March of Dimes’ WalkAmerica is scheduled to take place here in Asheville on April 28. When people give to the March of Dimes (MOD), they expect their money will help babies. Instead, MOD has funded dozens of experiments using primates, cats, dogs, rabbits, sheep and other animals.
MOD experimenters have immobilized monkeys in restraints for days at a time, given ferrets and other animals severe brain damage, and wasted millions of dollars addicting pregnant rats and infant opossums to nicotine, cocaine and alcohol—even though it has long been known that these substances can harm a developing baby.
The March of Dimes has taken in close to $1 billion at WalkAmerica events since they began in 1970, yet according to the Centers for Disease Control and Prevention, the rates for many birth defects have gone up.

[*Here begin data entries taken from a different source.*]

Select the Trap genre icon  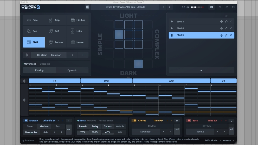coord(51,20)
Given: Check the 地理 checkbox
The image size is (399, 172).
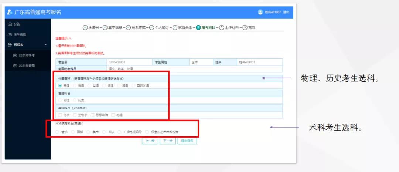Looking at the screenshot, I should coord(113,115).
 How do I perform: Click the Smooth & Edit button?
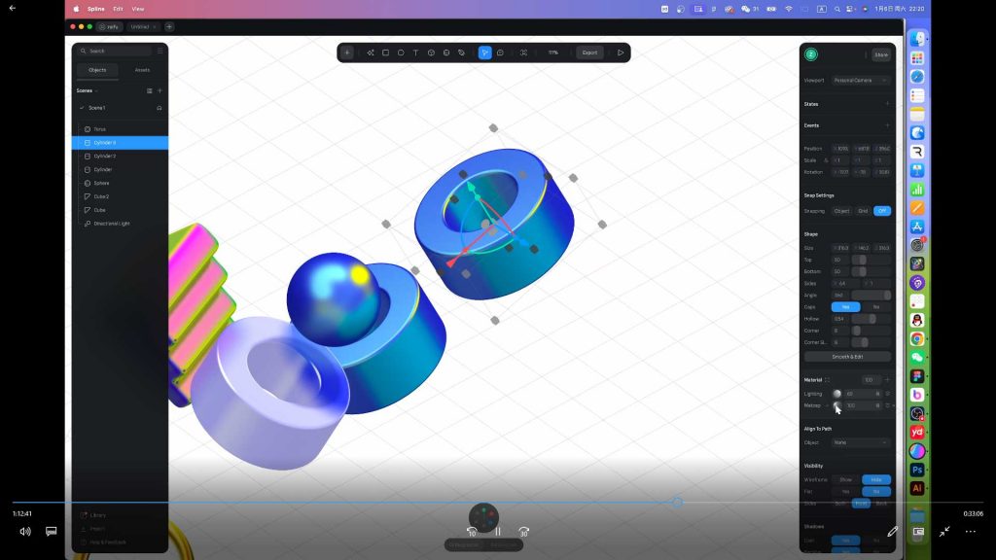coord(847,357)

Birth defects are prevented and babies are saved when research dollars go to effective and relevant research, which comes from studying human problems in human babies—not from sewing kittens’ eyes shut or addicting rats to cocaine. Animal experiments hurt humans as well as animals. Through the years, animal tests have often led scientists in the wrong direction, thereby delaying medical progress and prolonging human suffering.
Many charities, including Easter Seals, Birth Defect Research for Children, Child Health Foundation and the Heimlich Foundation, put all their funds into programs that directly benefit families affected by birth defects and never waste a penny on cruel animal experiments. Forward-thinking health charities fund humane, modern and effective nonanimal research—such as human-cell and tissue cultures, complex computer-modeling and scanning techniques, and human-epidemiological studies—as well as administering care to people who are already sick. Get your guide to cruelty-free giving at www.marchofcrimes.com.
— Kayla Rae Worden
Weaverville
If hooking a car battery up to a Puggle will keep my wife from dying of cancer in 30 years, all I have to say is that red is positive and black is negative.